* To do *
The answer is to be an exact copy of the lines below running from the line with "The height and width of the screenshot is (700, 812)." down to the line with "Task: Click the download icon in the top bar", both ends included, and nothing more.

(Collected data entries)
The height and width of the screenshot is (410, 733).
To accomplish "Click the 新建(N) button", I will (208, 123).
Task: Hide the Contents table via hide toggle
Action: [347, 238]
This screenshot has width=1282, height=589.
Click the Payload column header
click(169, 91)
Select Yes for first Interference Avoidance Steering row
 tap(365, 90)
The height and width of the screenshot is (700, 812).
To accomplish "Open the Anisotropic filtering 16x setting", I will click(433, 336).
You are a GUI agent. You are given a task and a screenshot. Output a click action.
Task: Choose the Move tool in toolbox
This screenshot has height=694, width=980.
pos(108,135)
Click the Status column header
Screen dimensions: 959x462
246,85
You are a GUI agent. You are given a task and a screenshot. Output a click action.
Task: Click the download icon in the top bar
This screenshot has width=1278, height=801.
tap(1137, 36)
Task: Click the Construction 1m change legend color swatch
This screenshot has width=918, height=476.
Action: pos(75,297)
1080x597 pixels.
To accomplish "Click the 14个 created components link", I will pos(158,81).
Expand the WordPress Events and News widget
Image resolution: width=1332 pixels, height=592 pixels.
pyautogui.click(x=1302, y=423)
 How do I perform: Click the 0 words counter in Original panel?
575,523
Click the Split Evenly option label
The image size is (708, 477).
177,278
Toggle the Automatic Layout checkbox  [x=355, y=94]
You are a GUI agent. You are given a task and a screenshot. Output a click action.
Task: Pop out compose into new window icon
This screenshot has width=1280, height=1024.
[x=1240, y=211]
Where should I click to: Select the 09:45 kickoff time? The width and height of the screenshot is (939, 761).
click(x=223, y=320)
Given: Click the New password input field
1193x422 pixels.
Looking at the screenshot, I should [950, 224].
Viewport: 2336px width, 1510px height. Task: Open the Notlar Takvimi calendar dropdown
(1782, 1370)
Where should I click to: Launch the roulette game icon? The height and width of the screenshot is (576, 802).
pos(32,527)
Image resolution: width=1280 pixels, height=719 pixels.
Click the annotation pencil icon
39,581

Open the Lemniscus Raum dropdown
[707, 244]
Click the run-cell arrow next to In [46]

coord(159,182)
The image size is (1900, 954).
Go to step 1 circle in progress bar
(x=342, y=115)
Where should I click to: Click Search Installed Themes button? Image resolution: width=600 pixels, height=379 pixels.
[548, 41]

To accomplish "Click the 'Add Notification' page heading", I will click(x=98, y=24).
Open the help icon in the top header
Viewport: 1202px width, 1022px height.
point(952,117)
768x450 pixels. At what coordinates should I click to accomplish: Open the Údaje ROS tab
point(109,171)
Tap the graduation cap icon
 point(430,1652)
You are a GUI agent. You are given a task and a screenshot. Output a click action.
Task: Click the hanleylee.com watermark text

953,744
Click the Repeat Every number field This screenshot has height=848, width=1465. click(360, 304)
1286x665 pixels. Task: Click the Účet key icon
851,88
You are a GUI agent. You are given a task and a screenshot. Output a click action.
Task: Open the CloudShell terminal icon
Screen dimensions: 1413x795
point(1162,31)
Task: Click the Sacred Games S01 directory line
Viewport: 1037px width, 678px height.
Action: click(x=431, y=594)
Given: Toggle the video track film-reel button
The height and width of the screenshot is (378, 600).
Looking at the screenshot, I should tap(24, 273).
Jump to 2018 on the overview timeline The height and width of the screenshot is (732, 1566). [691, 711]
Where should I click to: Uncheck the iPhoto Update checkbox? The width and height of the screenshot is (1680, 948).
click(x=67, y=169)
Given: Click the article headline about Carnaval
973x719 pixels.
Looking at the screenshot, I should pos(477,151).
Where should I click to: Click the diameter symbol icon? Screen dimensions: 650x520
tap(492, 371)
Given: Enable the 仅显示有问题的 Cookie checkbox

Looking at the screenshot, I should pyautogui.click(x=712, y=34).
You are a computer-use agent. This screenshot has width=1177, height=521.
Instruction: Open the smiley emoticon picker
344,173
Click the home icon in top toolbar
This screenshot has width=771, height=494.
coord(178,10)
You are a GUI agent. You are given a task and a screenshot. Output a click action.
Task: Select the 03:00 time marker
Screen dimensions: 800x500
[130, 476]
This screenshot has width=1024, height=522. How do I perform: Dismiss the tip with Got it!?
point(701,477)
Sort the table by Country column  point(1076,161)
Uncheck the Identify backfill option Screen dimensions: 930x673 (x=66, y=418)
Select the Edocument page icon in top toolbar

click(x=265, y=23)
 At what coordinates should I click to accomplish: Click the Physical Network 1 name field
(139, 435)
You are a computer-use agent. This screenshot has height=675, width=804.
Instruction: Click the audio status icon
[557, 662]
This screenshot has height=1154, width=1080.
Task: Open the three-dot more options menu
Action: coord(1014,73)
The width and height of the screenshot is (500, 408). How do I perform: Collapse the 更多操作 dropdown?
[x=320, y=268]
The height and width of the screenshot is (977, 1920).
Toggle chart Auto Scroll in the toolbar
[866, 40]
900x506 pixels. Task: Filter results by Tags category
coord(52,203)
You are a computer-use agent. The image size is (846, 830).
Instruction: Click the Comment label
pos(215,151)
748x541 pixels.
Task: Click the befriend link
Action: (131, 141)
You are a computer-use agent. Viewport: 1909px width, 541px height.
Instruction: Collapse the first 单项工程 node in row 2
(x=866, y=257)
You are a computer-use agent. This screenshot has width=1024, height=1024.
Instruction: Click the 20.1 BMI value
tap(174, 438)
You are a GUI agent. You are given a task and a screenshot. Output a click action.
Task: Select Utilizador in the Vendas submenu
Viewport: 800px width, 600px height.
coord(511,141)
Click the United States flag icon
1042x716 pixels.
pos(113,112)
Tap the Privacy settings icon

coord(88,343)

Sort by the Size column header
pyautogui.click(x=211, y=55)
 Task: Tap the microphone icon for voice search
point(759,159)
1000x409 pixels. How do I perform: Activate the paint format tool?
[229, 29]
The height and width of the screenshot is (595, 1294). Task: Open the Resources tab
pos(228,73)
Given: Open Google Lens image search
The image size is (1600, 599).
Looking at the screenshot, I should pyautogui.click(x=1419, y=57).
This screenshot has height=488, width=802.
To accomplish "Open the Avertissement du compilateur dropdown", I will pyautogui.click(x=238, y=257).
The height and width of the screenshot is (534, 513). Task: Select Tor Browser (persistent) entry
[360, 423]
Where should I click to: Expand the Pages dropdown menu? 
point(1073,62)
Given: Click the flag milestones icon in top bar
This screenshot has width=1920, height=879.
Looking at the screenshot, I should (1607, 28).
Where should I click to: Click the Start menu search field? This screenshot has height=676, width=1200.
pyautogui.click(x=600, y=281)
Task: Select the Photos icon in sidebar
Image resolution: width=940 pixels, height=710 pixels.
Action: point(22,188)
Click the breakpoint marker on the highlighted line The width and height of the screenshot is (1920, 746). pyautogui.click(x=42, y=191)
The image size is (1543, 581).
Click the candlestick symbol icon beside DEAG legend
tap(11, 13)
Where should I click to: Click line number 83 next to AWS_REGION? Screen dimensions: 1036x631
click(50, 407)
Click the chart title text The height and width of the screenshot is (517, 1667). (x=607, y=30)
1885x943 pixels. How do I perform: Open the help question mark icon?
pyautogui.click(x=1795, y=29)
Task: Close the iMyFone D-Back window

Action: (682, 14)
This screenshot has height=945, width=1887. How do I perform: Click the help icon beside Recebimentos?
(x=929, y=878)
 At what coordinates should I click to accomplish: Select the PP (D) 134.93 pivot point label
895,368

* Solution for this exercise *
The height and width of the screenshot is (700, 812).
To accomplish "Open the Anisotropic filtering 16x setting", I will click(433, 336).
You are a GUI agent. You are given a task and a screenshot. Output a click action.
Task: Choose the Move tool in toolbox
This screenshot has height=694, width=980.
pos(108,135)
Click the Status column header
Screen dimensions: 959x462
246,85
You are a GUI agent. You are given a task and a screenshot. Output a click action.
Task: Click the download icon in the top bar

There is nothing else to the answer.